O presidente do Supremo Tribunal Federal, Edson Fachin, respondeu em nota à decisão da Justiça italiana que recusou a extradição da ex-deputada Carla Zambelli. O caso importa porque envolve cooperação jurídica entre os dois países e uma condenação ligada a invasão de sistemas do CNJ.
Fachin diz que STF seguiu Constituição no julgamento de Zambelli
Fachin afirmou que viu a rejeição italiana com preocupação. Ele disse que o julgamento de Zambelli seguiu os trâmites previstos na Constituição e que o STF costuma atender pedidos de extradição de tribunais estrangeiros.
ITália recusou extradição após alegação de imparcialidade de Alexandre de Moraes
Em fim de maio, a Suprema Corte de Cassações da Itália anulou o pedido de extradição e libertou Zambelli.

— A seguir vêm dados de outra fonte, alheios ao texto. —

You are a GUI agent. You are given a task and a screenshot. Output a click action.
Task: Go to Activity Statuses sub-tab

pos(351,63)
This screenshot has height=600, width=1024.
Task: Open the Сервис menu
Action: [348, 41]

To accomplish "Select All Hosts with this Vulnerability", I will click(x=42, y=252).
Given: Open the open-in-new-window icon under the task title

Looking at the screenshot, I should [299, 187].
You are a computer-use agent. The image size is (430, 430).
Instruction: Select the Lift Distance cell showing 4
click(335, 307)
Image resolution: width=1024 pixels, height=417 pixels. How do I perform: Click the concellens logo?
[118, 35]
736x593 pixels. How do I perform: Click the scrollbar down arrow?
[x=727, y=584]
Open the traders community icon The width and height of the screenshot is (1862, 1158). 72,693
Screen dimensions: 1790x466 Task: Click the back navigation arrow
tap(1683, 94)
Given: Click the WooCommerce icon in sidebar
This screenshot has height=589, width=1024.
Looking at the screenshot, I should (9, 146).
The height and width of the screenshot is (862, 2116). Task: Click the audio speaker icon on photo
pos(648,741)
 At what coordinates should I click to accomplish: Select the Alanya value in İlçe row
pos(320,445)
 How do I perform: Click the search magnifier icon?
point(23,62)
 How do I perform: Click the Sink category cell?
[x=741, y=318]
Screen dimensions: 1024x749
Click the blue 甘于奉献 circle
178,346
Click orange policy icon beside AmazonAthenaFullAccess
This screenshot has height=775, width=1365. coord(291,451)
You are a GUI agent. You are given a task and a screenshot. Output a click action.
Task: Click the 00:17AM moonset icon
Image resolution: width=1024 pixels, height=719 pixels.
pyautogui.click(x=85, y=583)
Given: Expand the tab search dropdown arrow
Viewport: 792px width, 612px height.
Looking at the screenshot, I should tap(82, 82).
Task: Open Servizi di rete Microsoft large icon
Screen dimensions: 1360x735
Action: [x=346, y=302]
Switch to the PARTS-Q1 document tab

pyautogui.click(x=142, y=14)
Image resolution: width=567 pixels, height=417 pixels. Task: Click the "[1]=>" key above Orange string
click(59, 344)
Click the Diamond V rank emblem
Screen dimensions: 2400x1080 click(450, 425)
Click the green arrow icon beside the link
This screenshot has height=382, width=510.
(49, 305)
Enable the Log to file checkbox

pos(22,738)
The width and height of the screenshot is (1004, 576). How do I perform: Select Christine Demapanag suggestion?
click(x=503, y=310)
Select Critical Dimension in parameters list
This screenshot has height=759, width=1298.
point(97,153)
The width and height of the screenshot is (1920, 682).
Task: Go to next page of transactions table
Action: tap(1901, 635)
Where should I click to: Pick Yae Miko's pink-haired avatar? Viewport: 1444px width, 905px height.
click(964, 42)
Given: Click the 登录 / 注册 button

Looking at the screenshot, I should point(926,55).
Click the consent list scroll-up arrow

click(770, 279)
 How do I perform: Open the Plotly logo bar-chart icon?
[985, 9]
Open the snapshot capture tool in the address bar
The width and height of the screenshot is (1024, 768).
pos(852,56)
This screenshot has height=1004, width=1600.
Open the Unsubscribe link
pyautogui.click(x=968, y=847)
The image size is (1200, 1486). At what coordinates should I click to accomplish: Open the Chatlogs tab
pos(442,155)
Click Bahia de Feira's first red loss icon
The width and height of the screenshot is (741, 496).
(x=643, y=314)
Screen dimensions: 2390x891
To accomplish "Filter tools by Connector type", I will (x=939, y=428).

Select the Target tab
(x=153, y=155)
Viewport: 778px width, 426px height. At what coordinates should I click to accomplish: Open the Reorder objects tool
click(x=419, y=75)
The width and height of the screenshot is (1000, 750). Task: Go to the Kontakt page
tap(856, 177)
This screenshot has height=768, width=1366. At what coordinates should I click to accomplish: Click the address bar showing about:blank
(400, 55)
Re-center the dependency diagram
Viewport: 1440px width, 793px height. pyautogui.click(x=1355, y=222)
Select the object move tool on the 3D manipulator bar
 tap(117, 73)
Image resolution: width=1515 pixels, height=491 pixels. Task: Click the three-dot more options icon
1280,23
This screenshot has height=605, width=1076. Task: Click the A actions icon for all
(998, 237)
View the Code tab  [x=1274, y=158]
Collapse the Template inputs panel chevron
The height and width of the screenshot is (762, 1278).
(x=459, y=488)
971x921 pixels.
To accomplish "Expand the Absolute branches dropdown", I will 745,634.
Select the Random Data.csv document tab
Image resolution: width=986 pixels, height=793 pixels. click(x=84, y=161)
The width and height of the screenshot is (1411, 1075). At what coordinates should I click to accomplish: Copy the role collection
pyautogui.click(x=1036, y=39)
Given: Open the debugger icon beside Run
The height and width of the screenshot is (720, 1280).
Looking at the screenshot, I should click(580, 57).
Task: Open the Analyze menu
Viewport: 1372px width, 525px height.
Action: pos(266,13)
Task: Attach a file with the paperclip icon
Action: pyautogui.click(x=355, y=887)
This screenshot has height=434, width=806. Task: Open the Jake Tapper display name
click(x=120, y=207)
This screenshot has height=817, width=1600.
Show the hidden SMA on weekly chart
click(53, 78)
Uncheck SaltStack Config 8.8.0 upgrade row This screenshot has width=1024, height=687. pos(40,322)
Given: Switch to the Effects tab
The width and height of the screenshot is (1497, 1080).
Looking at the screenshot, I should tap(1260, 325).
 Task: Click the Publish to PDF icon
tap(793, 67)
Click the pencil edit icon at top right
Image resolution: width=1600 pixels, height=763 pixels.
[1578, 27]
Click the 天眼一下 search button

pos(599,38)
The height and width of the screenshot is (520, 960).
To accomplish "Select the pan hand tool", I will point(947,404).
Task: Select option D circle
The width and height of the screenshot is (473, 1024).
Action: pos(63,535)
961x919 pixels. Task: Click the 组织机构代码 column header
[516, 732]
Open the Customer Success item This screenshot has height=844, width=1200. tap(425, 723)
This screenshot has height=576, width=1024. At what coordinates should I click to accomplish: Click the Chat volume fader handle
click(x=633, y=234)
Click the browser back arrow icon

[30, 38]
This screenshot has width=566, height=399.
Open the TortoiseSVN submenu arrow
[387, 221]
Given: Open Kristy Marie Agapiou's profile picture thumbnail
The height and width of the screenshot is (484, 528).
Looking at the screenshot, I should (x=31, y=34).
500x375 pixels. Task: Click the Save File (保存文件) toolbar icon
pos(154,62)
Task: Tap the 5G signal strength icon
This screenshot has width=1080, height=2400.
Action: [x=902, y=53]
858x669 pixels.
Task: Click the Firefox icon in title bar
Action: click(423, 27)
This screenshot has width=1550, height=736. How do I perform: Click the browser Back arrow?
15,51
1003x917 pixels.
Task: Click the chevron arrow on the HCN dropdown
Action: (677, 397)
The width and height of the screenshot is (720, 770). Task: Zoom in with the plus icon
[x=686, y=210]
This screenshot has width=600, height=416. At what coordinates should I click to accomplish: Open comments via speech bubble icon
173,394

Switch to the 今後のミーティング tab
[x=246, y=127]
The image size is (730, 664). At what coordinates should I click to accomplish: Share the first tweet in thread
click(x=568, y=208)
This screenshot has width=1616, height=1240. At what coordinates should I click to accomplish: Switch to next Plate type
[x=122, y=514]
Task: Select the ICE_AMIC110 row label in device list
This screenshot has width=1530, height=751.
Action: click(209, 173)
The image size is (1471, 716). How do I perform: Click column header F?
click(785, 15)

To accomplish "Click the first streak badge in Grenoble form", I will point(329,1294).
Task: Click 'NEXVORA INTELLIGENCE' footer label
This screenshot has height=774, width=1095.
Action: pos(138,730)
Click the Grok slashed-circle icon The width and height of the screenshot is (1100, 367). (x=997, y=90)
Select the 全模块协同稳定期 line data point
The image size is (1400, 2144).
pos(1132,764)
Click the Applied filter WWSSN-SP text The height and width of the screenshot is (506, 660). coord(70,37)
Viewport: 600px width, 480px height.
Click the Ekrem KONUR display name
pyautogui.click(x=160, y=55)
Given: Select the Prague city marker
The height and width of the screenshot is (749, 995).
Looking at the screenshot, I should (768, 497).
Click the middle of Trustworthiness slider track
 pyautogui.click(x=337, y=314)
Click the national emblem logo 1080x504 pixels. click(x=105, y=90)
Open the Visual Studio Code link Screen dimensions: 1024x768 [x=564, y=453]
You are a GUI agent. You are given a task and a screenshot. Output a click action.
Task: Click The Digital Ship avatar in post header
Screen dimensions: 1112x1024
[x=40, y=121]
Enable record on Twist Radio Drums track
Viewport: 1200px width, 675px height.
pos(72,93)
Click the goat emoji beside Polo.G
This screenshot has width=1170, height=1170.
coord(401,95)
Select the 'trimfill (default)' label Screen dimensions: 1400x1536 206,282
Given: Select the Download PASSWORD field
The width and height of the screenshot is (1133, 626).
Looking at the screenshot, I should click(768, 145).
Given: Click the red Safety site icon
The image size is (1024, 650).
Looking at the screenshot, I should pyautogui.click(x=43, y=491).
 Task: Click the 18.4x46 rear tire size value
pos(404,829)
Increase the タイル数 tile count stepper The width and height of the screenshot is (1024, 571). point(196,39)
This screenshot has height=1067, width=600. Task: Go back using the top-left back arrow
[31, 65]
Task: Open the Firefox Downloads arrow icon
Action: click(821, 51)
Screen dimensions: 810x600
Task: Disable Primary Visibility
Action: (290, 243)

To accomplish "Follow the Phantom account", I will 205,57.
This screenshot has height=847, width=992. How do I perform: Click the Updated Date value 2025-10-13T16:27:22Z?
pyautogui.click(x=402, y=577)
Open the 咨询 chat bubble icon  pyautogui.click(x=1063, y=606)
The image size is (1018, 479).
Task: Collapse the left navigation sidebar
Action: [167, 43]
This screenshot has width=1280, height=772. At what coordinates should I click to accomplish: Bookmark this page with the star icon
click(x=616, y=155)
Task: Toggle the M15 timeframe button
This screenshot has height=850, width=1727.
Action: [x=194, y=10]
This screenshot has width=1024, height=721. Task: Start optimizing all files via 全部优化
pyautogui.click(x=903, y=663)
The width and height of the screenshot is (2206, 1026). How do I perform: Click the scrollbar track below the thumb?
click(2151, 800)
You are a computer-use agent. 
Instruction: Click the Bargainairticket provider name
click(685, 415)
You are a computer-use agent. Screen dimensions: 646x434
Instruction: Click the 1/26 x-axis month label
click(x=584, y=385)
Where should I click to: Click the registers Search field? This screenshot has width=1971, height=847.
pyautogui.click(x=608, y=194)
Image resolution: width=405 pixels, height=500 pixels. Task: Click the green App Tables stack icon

Ela tinha fugido para o país europeu depois da condenação a dez anos de prisão por ter contratado um hacker para invadir o sistema do Conselho Nacional de Justiça (CNJ).
Na nota publicada mais cedo nesta sexta, os magistrados italianos acusaram o ministro Alexandre de Moraes, relator do caso, de imparcialidade. O texto citou que Moraes teria sido vítima e também juiz do caso, já que Zambelli teria pedido a inclusão de um mandado de prisão falso contra ele.
STF reafirma independência em nota assinada em 12 de junho de 2026
Na resposta, Fachin disse que todas as decisões do relator foram validadas pelo colegiado do STF. Ele também mencionou que o STF considerou que Moraes não era suspeito para julgar o caso, um argumento apresentado pela defesa.
Fachin assinou a nota com data de Brasília, 12 de junho de 2026. O texto cita o Processo da Ação Penal nº. 2.428/DF e afirma que o STF reafirma independência e imparcialidade.